Pixel coordinate grounding data
━━━━━━━━━━━━━━━━

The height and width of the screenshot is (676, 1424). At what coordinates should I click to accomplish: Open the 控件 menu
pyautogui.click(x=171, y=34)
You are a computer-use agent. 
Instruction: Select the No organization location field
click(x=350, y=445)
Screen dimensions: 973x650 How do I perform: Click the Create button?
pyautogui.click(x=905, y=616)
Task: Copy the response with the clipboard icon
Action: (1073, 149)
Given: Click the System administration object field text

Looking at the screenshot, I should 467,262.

━━━━━━━━━━━━━━━━

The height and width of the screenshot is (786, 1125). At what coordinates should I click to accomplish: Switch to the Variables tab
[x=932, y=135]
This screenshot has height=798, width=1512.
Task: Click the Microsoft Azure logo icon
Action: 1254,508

━━━━━━━━━━━━━━━━

## Problem to work on:
Within the data above, the span starting at the line containing "The height and width of the screenshot is (676, 1424)." and ending at the line containing "You are a computer-use agent." is to be retyped exactly, with no other lines.

## Answer for this exercise:
The height and width of the screenshot is (676, 1424). At what coordinates should I click to accomplish: Open the 控件 menu
pyautogui.click(x=171, y=34)
You are a computer-use agent. 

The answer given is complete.